* _PAGE_
..........
3 octobre 2019
RÉSUMÉ SUCCINCT
Arthur Fleck rêve de devenir humoriste, mais gagne modestement sa vie comme clown en faisant de la réclame pour des magasins en faillite. Atteint de troubles mentaux, il habite avec sa mère invalide dont il partage la passion pour l’animateur de talk-show Murray Franklin. Souvent objet de moquerie de la part de ses collègues, Arthur a l’habitude d’encaisser les coups…
Disons-le tout de go : Joker est contraire aux produits cinématographiques de la filiale DC Comics. Le réalisateur, entre autres, des trois films de la série culte The Hangover (2009-2013) propose une œuvre intense, grave, politique, aussi exigeante que dérangeante, un essai tout à fait personnel où les préceptes de la mise en scène et de la direction d’acteurs deviennent pour ainsi dire des professions de foi, s’attachent à redéfinir le récit traditionnel et mine de rien, peut-être sans qu’il s’en aperçoive, permettent au cinéaste américain de jongler avec le médium.
Il y a, dans Joker, une profonde affection pour les atmosphères glauques, atteintes d’une mélancolie sans nom, celles qui s’infiltrent dans la peau, qui envahissent la pensée. Les personnages fictifs et les passants dans ce New York du début des années 1980, (référence loin d’être gratuite dans la marquise d’un cinéma de Manhattan – Zorro: the Gay Blade, de Peter Medak) où tout est dans un état de détérioration sans bornes, où les classes sociales se distinguent de plus en plus, où l’humour est devenu un luxe et où les fameux talk-shows nocturnes des chaînes de télévision sonnent le clairon d’un nouveau monde en devenir, mais sans qu’il soit défini – surgissent comme des fantômes dans un monde en pleine transformation. Détruire avant de (re)créer.
D’où la séquence lorsque Joker, de son vrai nom Arthur Fleck, est reçu par Murray Franklin (comme toujours, aussi versatile Robert de Niro) animateur d’une de ces émissions de fin de soirée. On ne vous dévoilera pas les détails, mais cette partie du film est la métaphore d’un monde qui s’écroule et annonce, sans se soucier, de quelque chose impossible à déchiffrer.
Car Joker ressemble à quelque chose entre le 1984 d’Orwell et Brave New World (Le meilleur des mondes) de Huxley. C’est un film d’anticipation, mais pas dans le sens pur du terme; au contraire, il s’agit de la pensée claire et précise d’un cinéaste, autrefois égrillard, quasi débauché, pas vraiment misogyne ou homophobe, simplement pour égratigner, décidé à brosser un portrait du monde actuel en situant l’action dans les années 1980 – Par choix? Pour ne pas trop effrayer les spectateurs d’aujourd’hui? Pour que la rectitude politique qui envahit sans cesse notre quotidien ne subisse aucune écorchure?
..........
* _EXERCICE COURT A_
Reproduisez à l'identique les lignes de la liste ci-dessous, en commençant par celle qui contient "Open the 联系我们" et en vous arrêtant après celle qui contient "Action: coord(42,94)", ces deux lignes comprises.
..........
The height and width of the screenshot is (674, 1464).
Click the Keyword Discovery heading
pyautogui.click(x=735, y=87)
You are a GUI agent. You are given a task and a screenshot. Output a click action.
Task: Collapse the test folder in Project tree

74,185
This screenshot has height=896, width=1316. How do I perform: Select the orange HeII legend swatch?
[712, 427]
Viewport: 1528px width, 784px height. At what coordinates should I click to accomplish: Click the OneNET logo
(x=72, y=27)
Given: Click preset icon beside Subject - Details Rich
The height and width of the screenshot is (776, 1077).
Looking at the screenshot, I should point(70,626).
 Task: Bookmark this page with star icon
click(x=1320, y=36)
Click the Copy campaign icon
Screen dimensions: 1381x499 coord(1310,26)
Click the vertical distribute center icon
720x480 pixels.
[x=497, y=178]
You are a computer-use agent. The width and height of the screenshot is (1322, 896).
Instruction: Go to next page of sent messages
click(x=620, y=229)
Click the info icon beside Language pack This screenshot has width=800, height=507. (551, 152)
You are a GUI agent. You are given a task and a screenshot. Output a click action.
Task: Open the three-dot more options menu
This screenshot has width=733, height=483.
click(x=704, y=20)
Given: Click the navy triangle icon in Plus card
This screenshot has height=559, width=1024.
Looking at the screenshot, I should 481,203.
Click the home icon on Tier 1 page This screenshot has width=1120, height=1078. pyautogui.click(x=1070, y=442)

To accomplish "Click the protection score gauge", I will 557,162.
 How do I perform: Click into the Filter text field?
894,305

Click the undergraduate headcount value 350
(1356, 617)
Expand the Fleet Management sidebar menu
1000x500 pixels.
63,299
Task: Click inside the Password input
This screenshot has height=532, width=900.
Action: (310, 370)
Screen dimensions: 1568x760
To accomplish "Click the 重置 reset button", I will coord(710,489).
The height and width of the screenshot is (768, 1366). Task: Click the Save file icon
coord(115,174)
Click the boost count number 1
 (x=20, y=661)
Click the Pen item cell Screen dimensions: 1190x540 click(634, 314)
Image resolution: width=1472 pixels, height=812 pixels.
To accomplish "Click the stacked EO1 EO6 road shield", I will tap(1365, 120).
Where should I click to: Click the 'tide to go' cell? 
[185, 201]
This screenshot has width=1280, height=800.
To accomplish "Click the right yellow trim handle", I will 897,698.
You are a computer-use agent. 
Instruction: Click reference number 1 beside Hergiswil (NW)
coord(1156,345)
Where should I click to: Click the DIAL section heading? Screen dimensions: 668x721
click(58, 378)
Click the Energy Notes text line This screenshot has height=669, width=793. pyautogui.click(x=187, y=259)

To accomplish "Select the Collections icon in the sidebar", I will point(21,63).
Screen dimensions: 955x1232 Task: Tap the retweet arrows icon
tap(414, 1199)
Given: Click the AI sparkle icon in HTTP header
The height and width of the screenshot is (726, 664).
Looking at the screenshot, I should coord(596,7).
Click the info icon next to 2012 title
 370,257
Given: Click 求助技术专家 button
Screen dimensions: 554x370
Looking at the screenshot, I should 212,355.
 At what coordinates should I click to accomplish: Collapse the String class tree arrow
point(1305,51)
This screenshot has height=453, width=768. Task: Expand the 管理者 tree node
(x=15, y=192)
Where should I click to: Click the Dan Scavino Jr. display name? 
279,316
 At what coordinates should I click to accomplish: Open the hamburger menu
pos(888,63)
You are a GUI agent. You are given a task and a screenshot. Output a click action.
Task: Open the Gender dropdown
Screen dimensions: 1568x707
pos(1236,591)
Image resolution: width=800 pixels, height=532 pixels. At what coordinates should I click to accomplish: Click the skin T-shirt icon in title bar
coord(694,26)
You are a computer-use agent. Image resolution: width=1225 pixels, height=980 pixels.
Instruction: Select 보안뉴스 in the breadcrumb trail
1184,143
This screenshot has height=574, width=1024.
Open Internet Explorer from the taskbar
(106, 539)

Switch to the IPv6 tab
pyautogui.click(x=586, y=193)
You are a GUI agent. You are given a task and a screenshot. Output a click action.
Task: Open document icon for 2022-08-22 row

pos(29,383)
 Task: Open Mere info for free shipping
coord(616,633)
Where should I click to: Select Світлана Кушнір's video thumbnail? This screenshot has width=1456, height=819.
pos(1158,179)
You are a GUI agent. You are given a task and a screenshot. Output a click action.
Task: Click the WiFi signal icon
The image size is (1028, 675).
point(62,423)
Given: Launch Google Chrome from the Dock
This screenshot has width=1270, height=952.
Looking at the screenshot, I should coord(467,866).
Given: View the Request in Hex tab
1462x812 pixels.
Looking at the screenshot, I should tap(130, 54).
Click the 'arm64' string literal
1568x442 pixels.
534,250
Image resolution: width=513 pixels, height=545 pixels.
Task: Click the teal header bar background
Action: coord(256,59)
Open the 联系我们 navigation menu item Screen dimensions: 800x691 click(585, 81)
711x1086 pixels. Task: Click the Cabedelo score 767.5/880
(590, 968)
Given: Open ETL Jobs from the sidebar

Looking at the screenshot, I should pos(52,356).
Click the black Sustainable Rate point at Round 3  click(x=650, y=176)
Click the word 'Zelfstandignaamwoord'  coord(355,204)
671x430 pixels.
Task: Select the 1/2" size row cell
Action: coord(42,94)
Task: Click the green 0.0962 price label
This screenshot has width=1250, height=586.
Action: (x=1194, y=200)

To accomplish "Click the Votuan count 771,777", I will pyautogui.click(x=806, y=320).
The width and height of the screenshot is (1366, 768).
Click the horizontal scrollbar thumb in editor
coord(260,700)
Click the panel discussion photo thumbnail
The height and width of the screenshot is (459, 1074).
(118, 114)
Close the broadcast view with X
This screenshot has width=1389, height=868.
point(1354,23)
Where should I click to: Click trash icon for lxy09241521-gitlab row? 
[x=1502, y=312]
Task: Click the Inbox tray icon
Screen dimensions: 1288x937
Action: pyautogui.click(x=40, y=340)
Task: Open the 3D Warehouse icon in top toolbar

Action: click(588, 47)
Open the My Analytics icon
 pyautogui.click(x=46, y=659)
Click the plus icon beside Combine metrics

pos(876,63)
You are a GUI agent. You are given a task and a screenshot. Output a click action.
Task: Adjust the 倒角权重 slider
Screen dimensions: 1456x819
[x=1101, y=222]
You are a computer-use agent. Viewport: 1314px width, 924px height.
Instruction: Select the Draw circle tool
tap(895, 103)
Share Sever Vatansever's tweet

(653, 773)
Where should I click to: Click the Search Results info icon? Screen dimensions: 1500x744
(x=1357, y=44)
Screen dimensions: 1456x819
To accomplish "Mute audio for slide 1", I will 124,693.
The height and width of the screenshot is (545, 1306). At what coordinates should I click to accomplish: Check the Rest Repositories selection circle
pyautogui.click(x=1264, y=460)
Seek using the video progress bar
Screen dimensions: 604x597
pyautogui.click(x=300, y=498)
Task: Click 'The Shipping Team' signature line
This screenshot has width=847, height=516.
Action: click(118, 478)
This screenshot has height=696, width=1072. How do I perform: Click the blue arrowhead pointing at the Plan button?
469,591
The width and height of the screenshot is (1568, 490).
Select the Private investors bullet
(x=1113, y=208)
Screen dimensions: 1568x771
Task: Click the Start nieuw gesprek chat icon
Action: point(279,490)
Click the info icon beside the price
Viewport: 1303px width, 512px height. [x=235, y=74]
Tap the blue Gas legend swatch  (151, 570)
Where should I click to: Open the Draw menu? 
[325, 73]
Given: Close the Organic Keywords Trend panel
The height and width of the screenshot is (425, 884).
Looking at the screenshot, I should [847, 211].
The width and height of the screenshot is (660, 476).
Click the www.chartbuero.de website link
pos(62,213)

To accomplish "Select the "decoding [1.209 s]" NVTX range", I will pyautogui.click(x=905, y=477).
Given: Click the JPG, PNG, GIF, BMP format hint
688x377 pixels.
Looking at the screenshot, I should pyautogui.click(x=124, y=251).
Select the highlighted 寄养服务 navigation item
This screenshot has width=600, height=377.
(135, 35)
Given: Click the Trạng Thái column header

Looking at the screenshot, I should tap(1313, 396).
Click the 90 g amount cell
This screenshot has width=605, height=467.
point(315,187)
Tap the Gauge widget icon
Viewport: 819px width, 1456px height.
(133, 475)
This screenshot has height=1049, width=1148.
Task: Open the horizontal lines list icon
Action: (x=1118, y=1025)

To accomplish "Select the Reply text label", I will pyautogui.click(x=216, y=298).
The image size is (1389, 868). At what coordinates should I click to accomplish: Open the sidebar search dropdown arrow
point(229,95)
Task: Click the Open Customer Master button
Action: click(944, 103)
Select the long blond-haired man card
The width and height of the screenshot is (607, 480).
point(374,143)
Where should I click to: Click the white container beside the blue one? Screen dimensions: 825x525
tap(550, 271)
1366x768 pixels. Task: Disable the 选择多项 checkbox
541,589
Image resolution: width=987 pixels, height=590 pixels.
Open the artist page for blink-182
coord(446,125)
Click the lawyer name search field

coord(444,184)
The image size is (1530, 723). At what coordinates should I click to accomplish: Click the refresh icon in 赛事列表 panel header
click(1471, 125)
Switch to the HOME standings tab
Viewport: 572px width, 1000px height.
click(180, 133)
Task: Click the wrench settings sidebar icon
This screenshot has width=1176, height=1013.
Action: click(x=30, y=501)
..........
* _EXERCICE COURT B_
Selon la critique de Joker, quel acteur interprète l'animateur Murray Franklin ?

* _CORRIGÉ A_
Open the 联系我们 navigation menu item Screen dimensions: 800x691 click(585, 81)
711x1086 pixels. Task: Click the Cabedelo score 767.5/880
(590, 968)
Given: Open ETL Jobs from the sidebar

Looking at the screenshot, I should pos(52,356).
Click the black Sustainable Rate point at Round 3  click(x=650, y=176)
Click the word 'Zelfstandignaamwoord'  coord(355,204)
671x430 pixels.
Task: Select the 1/2" size row cell
Action: coord(42,94)

* _CORRIGÉ B_
Robert de Niro.